---- DATA PROVIDED

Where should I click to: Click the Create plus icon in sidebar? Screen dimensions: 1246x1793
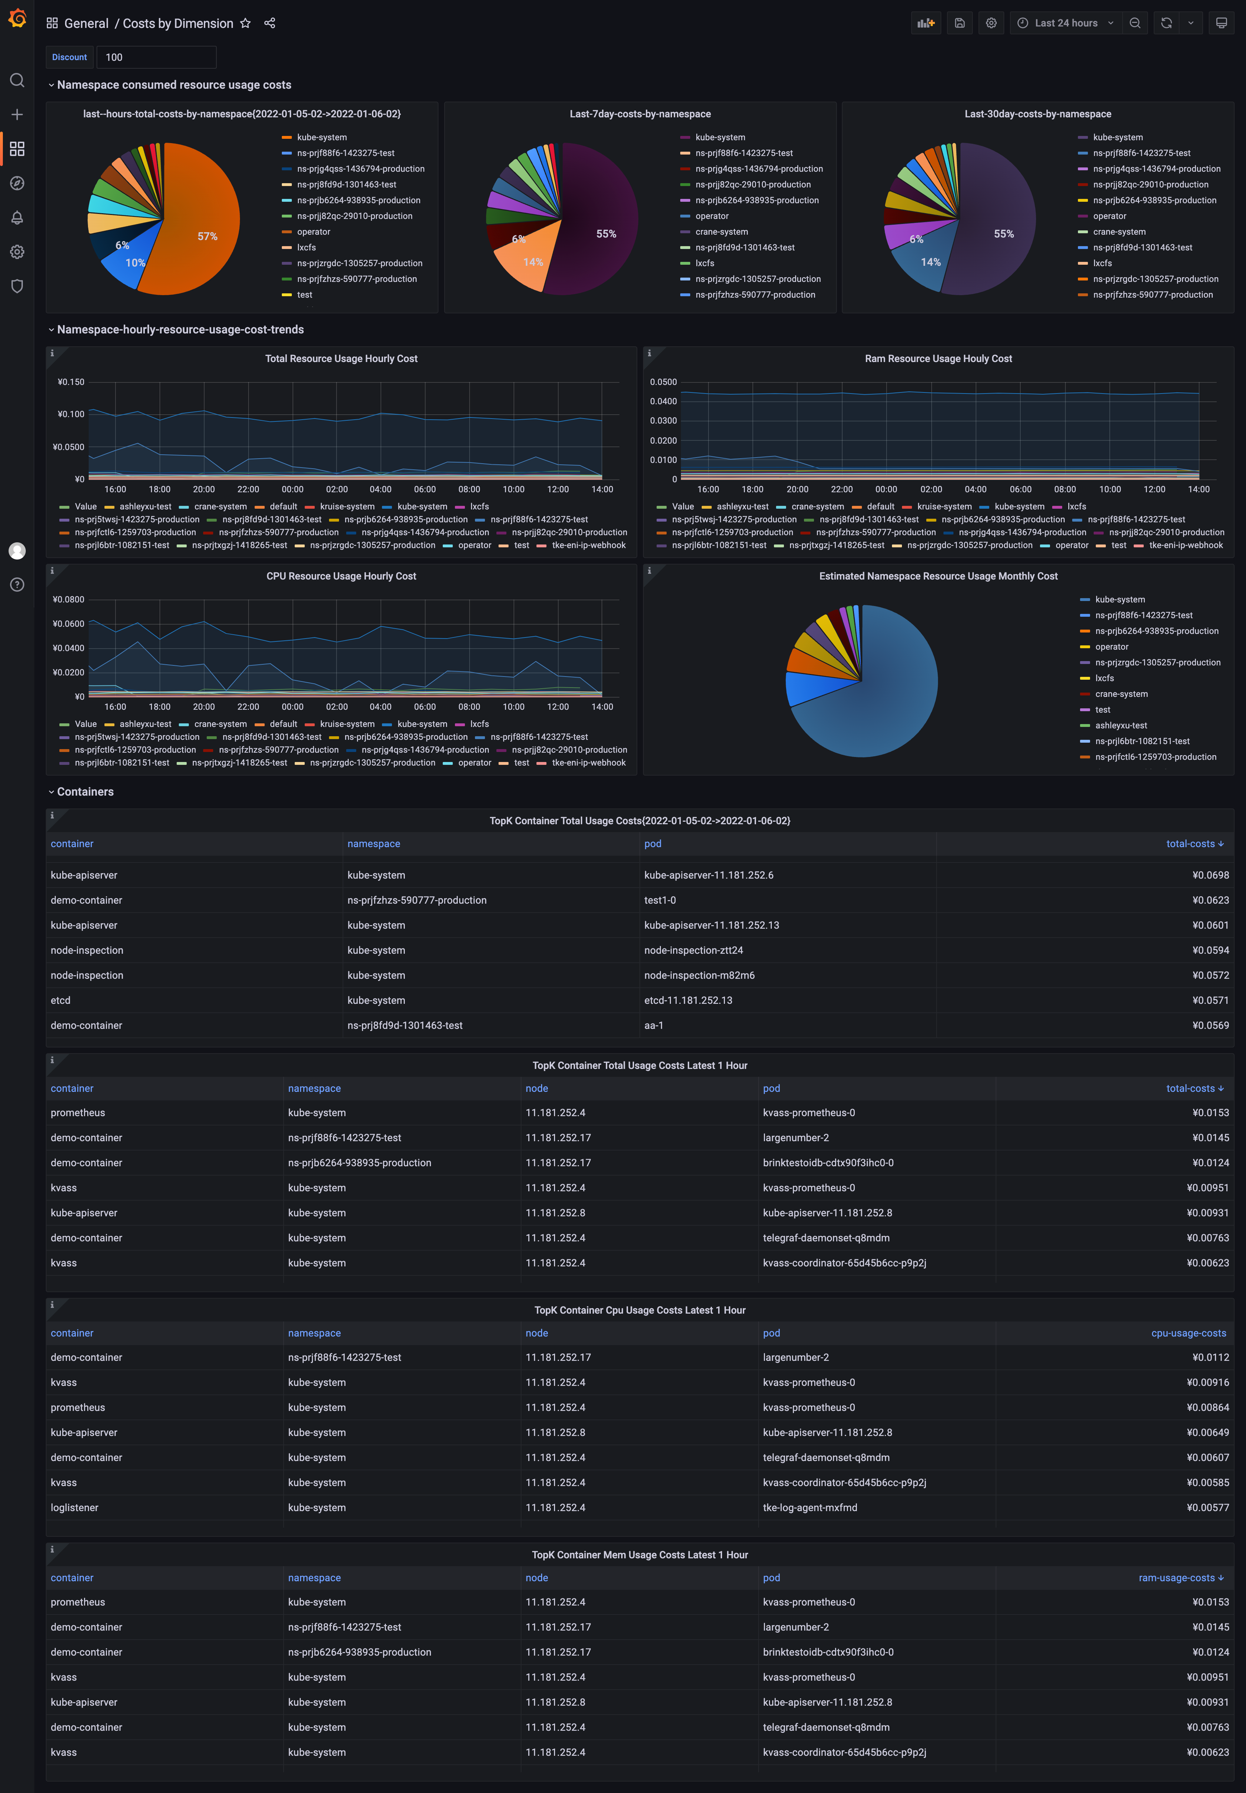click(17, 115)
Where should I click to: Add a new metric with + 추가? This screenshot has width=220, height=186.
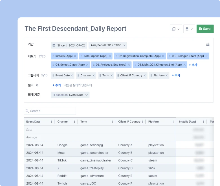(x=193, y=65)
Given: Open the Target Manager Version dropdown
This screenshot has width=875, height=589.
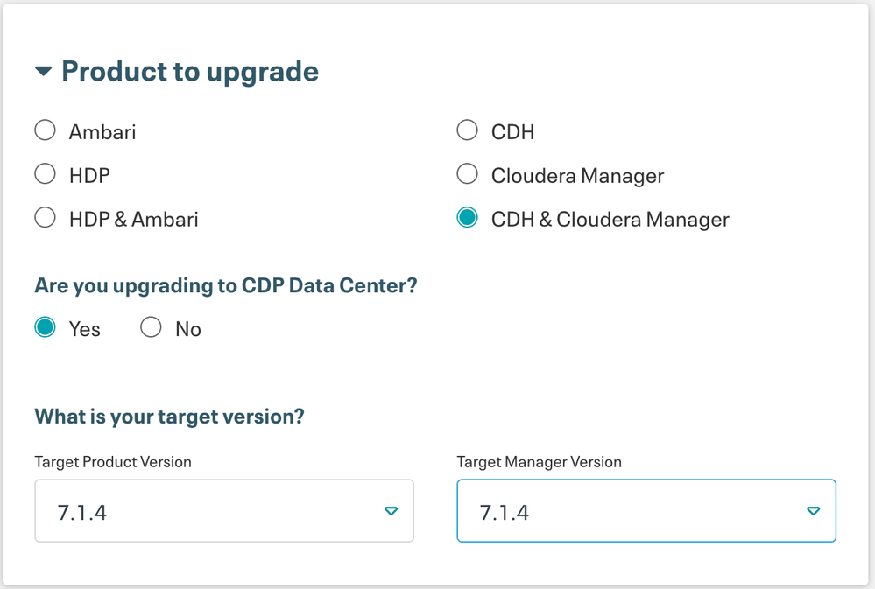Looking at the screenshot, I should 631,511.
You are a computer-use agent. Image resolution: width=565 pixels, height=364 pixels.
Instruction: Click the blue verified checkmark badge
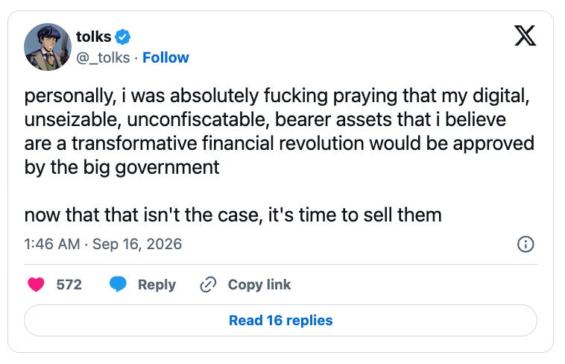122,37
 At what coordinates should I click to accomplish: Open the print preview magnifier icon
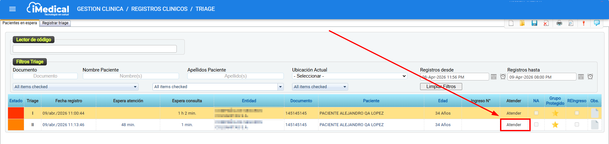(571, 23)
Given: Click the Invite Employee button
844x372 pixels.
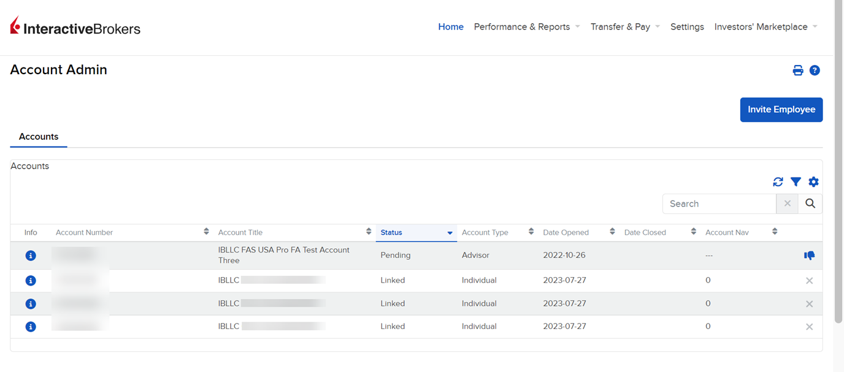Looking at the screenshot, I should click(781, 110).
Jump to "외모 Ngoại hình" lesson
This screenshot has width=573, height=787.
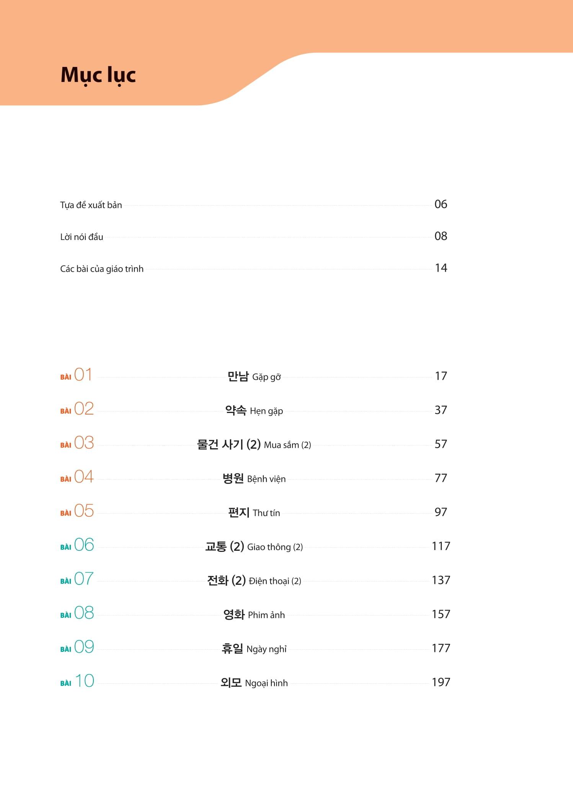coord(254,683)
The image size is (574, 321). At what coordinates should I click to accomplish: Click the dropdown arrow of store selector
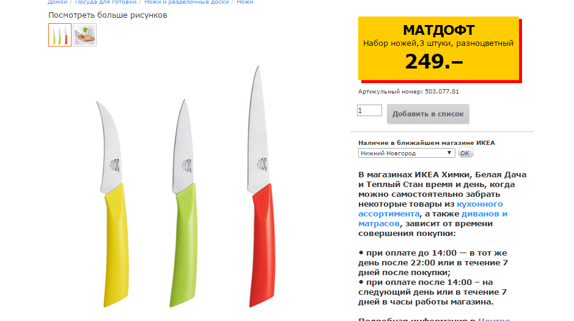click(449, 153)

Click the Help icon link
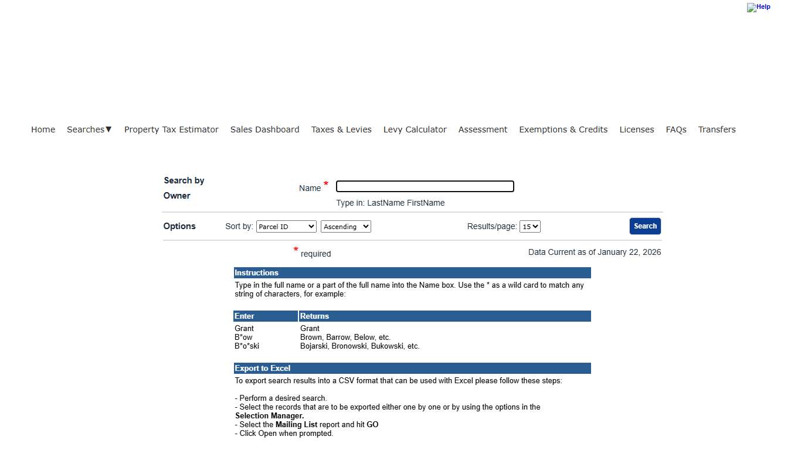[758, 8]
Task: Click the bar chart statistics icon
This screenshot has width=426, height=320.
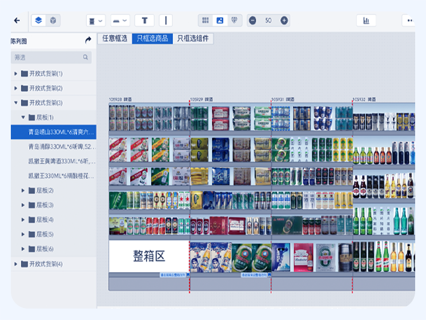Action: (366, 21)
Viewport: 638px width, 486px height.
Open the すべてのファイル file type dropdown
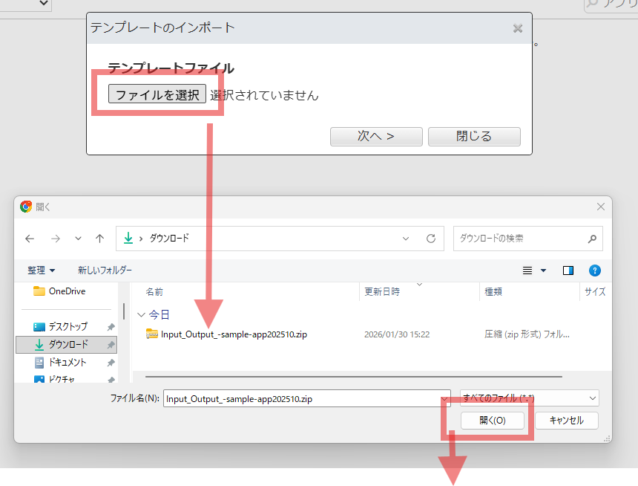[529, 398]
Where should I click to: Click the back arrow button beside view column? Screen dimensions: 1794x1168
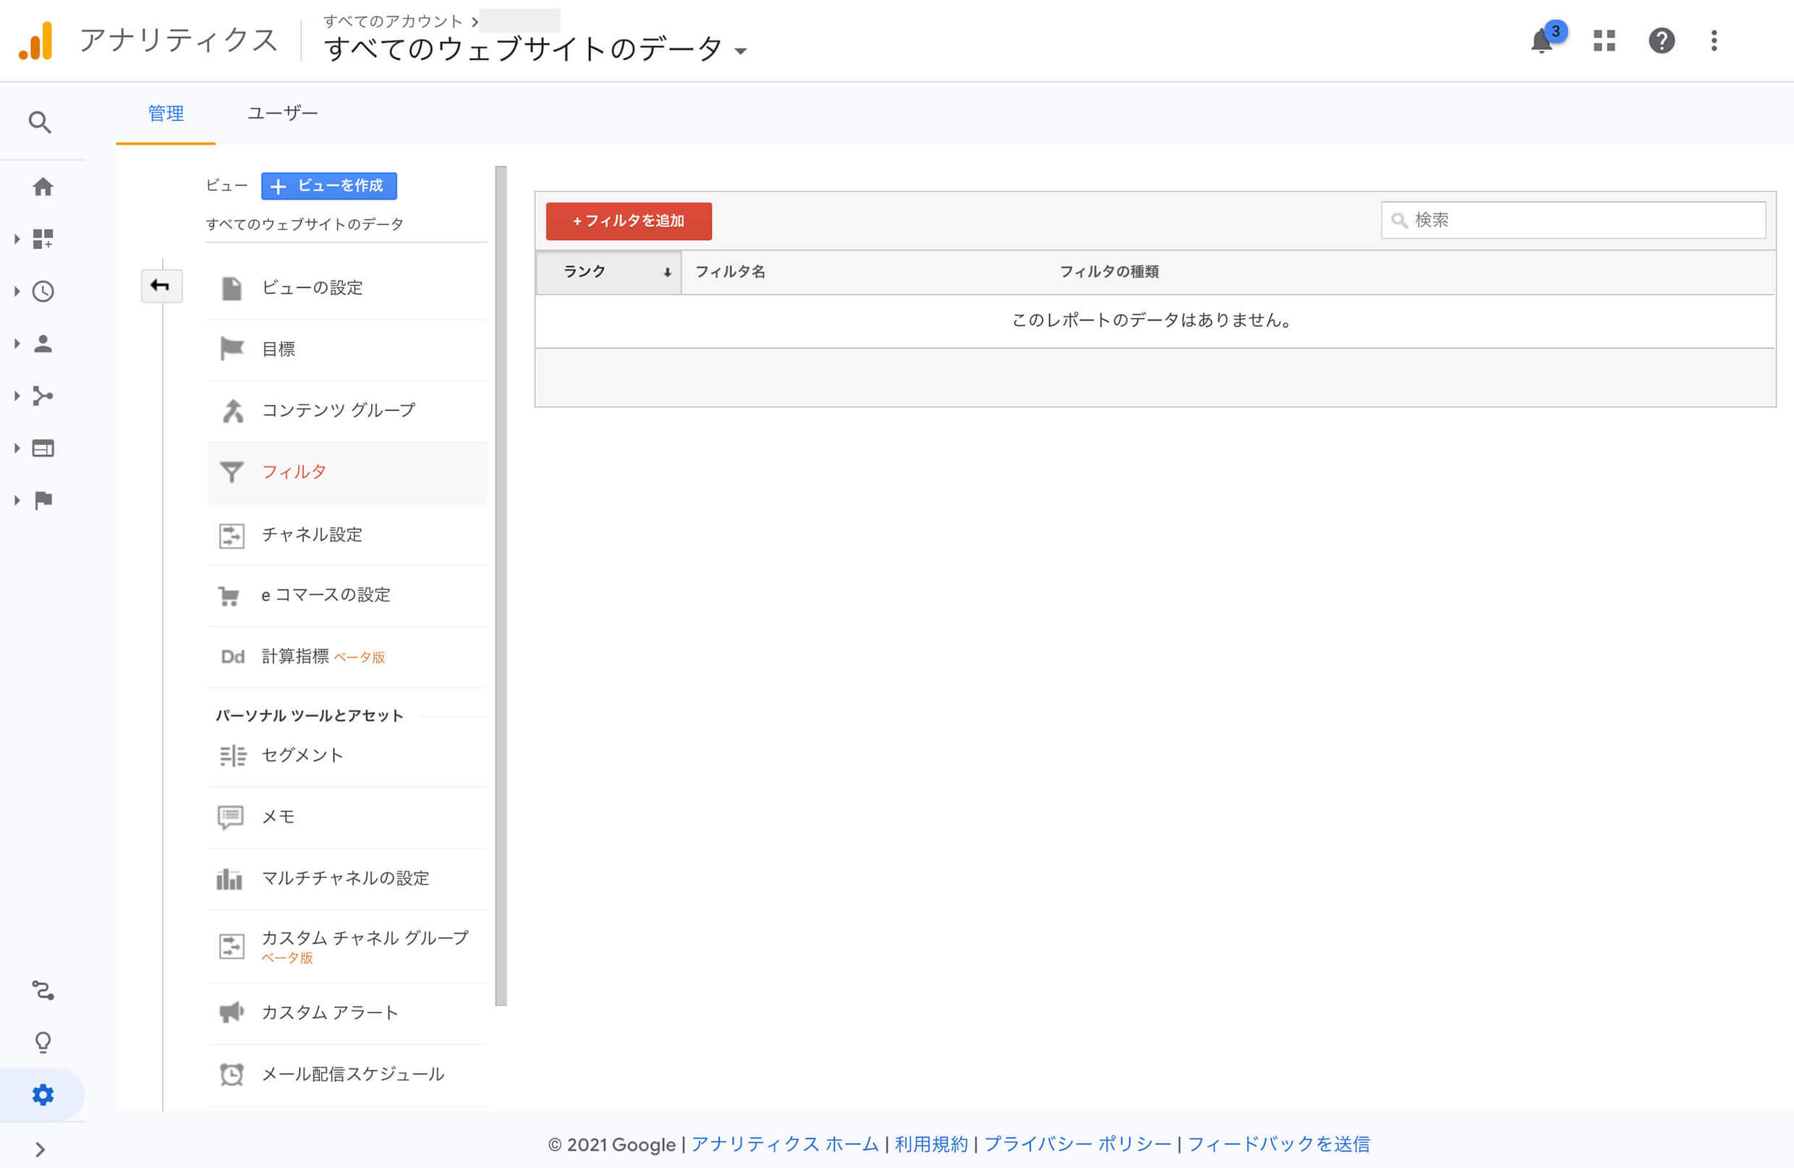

--------

:: JOB ::
Copy out every line of the records above word for word, leaving out the pictures.

:: REPLY ::
Where should I click to: Click the Create plus icon in sidebar? Screen dimensions: 1246x1793
click(17, 115)
Where should I click to: Add a new metric with + 추가? This screenshot has width=220, height=186.
(x=193, y=65)
Given: Open the Target Manager Version dropdown
This screenshot has width=875, height=589.
Looking at the screenshot, I should 631,511.
You are a computer-use agent. Image resolution: width=565 pixels, height=364 pixels.
Instruction: Click the blue verified checkmark badge
122,37
 At what coordinates should I click to accomplish: Open the print preview magnifier icon
(571, 23)
Given: Click the Invite Employee button
844x372 pixels.
Looking at the screenshot, I should click(781, 110).
Jump to "외모 Ngoại hình" lesson
This screenshot has width=573, height=787.
coord(254,683)
The image size is (574, 321). At what coordinates should I click to accomplish: Click the dropdown arrow of store selector
click(449, 153)

Click the Help icon link
[758, 8]
Task: Click the bar chart statistics icon
This screenshot has width=426, height=320.
Action: (366, 21)
Viewport: 638px width, 486px height.
Open the すべてのファイル file type dropdown
[529, 398]
Where should I click to: Click the back arrow button beside view column? Screen dimensions: 1794x1168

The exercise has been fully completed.